Some Firms Cut New-Driver Pay as Freight Demand Stays Low

By Rip Watson, Senior Reporter

This story appears in the Feb. 23 print edition of Transport Topics.

Some truckload fleets said they are selectively cutting driver pay for the first time in years to counter cost pressures as the recession dries up freight demand.

The cuts from 1 cent to 4 cents a mile are being made by 4.3% of truckload fleets and are focused on new drivers, said Gordon Klemp, who produces the National Driver Wage Survey, which is based on information from 400 fleets.



“The ones who are cutting wages are trying to come up with everything they can to deal with the cost pressure,” said Klemp. “We are absolutely certain that we will see the trend accelerate over the next six months because of that cost pressure.”

Even fleets that are keeping pay steady are turning to steps such as cutting nondriving jobs and saving on recruiting costs because truck driving jobs are in high demand.

For example, Celadon Group Inc. said it received 9,700 driver job applications last month, which equals nearly 50 applicants for every position, based on typical hiring of 200 drivers per month. It also cut 30 nondriving positions.

The pay declines are significant because Klemp’s survey found that driver pay has risen — or at least stayed steady — for the past 14 years, except for a single quarter in 2003. At the height of the driver shortage during 2004-2005, fleets had to raise pay to keep drivers.

Pay levels are deteriorating from last year, however, when a survey by American Trucking Associations found that most fleets stopped giving increases and that the increases granted were limited to about 3%.

“The people that are moving are the first people who are recognizing that they can move pay down and not hurt their recruiting,” said Klemp, who said declining spot market rates are a contributing factor. “Carriers realize they have some leverage in this market.”

USA Truck Inc. has cut starting driver pay three times in nine months, going from 34 cents a mile to 31 cents, Chief Executive Officer Cliff Beckham told Transport Topics. For experienced drivers, however, pay has remained steady.

He said the decision was being driven by the market that has an oversupply of potential drivers.

John Steele, Werner Enterprises Inc. executive vice president, said his company reduced pay “in isolated cases” for new dedicated fleet drivers, but no changes were made for experienced operators.

“They were done to lower our cost structure where demand for drivers is in surplus,” Steele said.

“In these difficult times, we have asked all our employees, regardless of tenure, regardless of the position, to sacrifice part of the compensation and benefits package,” said Joey Hogan, chief operating officer of Covenant Transport Group. “These changes include salary and incentive compensation reductions, reduced overtime and changes to company-provided benefits.
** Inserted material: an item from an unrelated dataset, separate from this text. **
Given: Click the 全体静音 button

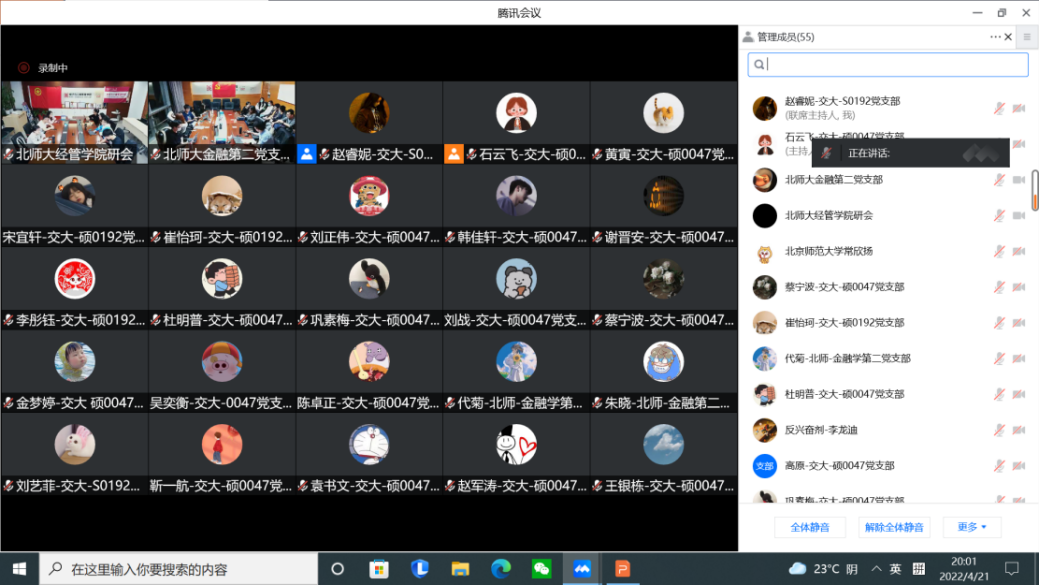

Most of the changes began in September of 2008, and we will continue to evaluate until the economic picture is brighter.”

“The situation of too few drivers now has reverted to too many drivers,” said Stephen Russell, chief executive officer of Celadon, which has chosen not to cut any driver pay.

Randy Marten, chief executive officer of Marten Transport Ltd., was another CEO who is keeping driver pay steady as driver applications double. “I will not get a high-quality person if I am known as someone who lowers wages,” he said.

Con-way Inc.’s truckload unit also hasn’t cut driver pay, spokesman Gary Franz said.

Schneider National declined to say whether it has cut driver pay, stating that it “continued to monitor the marketplace and hasn’t announced compensation plans for 2009.”

“The Teamster wage giveback was significant,” said Richard Mikes, managing partner for Transport Capital Partners, citing union approval of a 10% wage cut at YRC Worldwide, Inc. “That sends a pretty strong message. Drivers see first hand the pressure on rates; they see load boards in truck stops.”

The sudden oversupply of drivers has created another way to save — stop recruiting.

“At this point, we have ceased all recruiting, including advertising,” said John Pope, chairman of truckload Cargo Transporters Inc. “I never thought I’d see the day I’d do that. We were spending tens of thousands of dollars on that.”

Another step being taken by fleets, including USA Truck, is cutting nondriver jobs. A survey by Transport Capital Partners found that 58% of fleets are taking that approach.

Drivers whose wages haven’t been cut are finding their total pay may be falling because they are driving fewer miles, said both Klemp and ATA Chief Economist Bob Costello.

The situation for owner-operators is more complex.

Owner-operator pay is inching upward because some of the fleets want those drivers to remain financially viable, Klemp said. The increase since December is 0.02 cent per mile.

Joel McGinley, executive consultant for Internet Truckstop, said fleets are cutting owner-operators to keep their company drivers busy.

Henry Gerkens, chief executive officer of Landstar System Inc., agreed. He said his company that relies on what it terms business capacity owners has seen “a very big increase” in owner-operators’ interest because they “recognize that in a company [-owned] network that he is only flex capacity.”